‘Nou, we zullen eens zien’, zegt Margrietje eigenwijs, ‘laten we dan maar bij het begin beginnen.’
‘Wat is het begin?’ vraagt meneer Hulst.
‘Juffrouw Bontje.’
‘O ja, juffrouw Bontje, die de glaasjes water neerzet en zegt: tot de volgende week, meneer Hulst. Enne... Ze geeft altijd een klontje aan het schillenpaard. Je ziet meisje, ik hoef maar eenmaal iets te horen en ik onthoud het mijn leven lang.’
‘Mooi zo’, zegt Margrietje, ‘dan gaan we verder. Morgen wordt juffrouw Bontje zestig jaar! En wat doen wij daar aan, meneer Hulst?’
Meneer Hulst kijkt van de een naar de ander. ‘Hoe bedoel je?’ vraagt hij.
‘Nou, hoe we een feest maken voor juffrouw Bontje’, roept Kabeltje een beetje ongeduldig.
‘Een feest... een feest...’ mompelt meneer Hulst en je ziet hem al denken aan alle boekjes over feest en feest-maken, die hij in zijn leven gelezen heeft.
‘Nee, nee’, zegt Margrietje, die meteen begrijpt waar hij aan denkt, ‘geen feest uit een boekje. Ik weet best wat juffrouw Bontje het fijnst zou vinden.’
‘O, ja?’ vraagt meneer Hulst nieuwsgierig, ‘wat dan?’
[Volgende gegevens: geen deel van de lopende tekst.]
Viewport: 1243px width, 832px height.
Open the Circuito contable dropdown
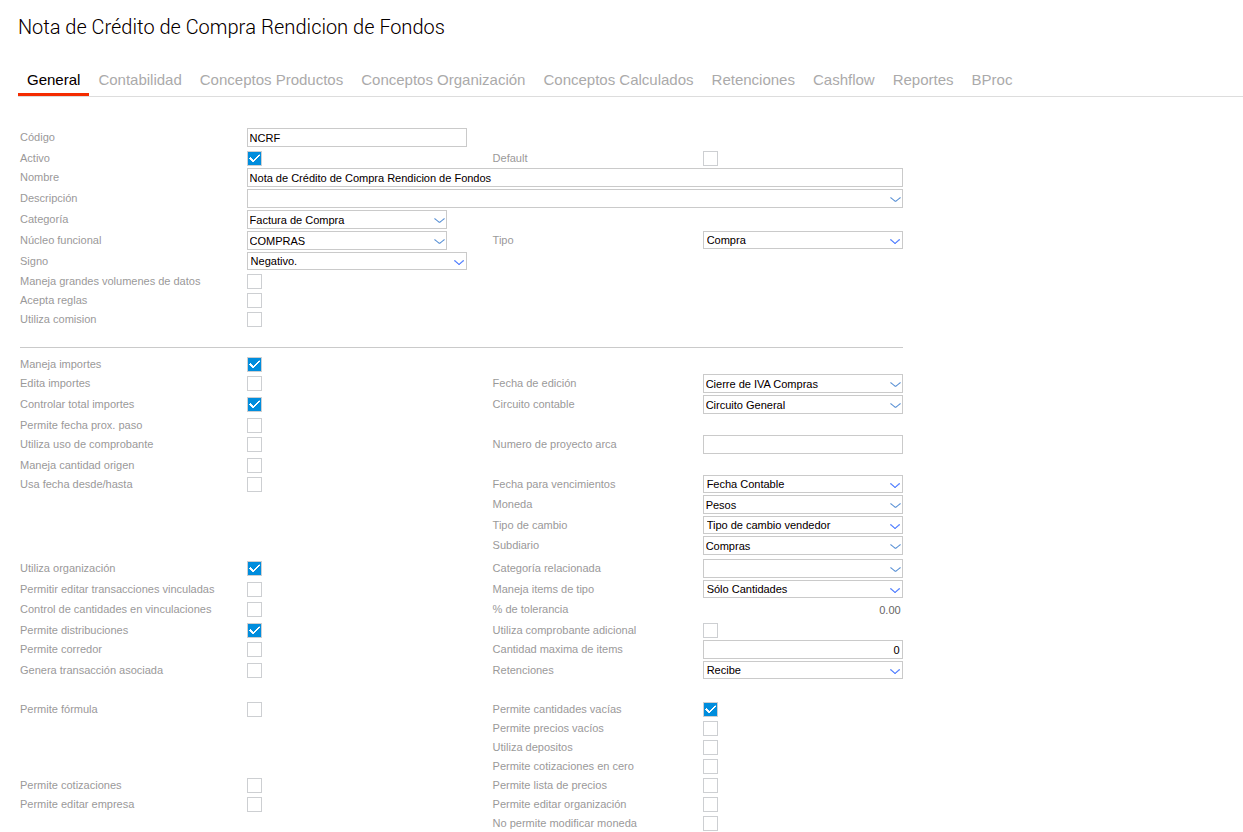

‘De vader van juffrouw Bontje was vroeger boswachter’, zegt Kabeltje, ‘heel lang geleden. Daarom heeft juffrouw Bontje nog altijd een beetje heimwee naar een stukje bos met paddestoeltjes en beukenootjes en ruisende blaadjes, waar de zon doorheen valt. Maar ja, ze heeft het veel te druk met alle glaasjes water en kopjes koffie in de studio. En ze is ook al een beetje te oud om helemaal naar het bos te gaan.’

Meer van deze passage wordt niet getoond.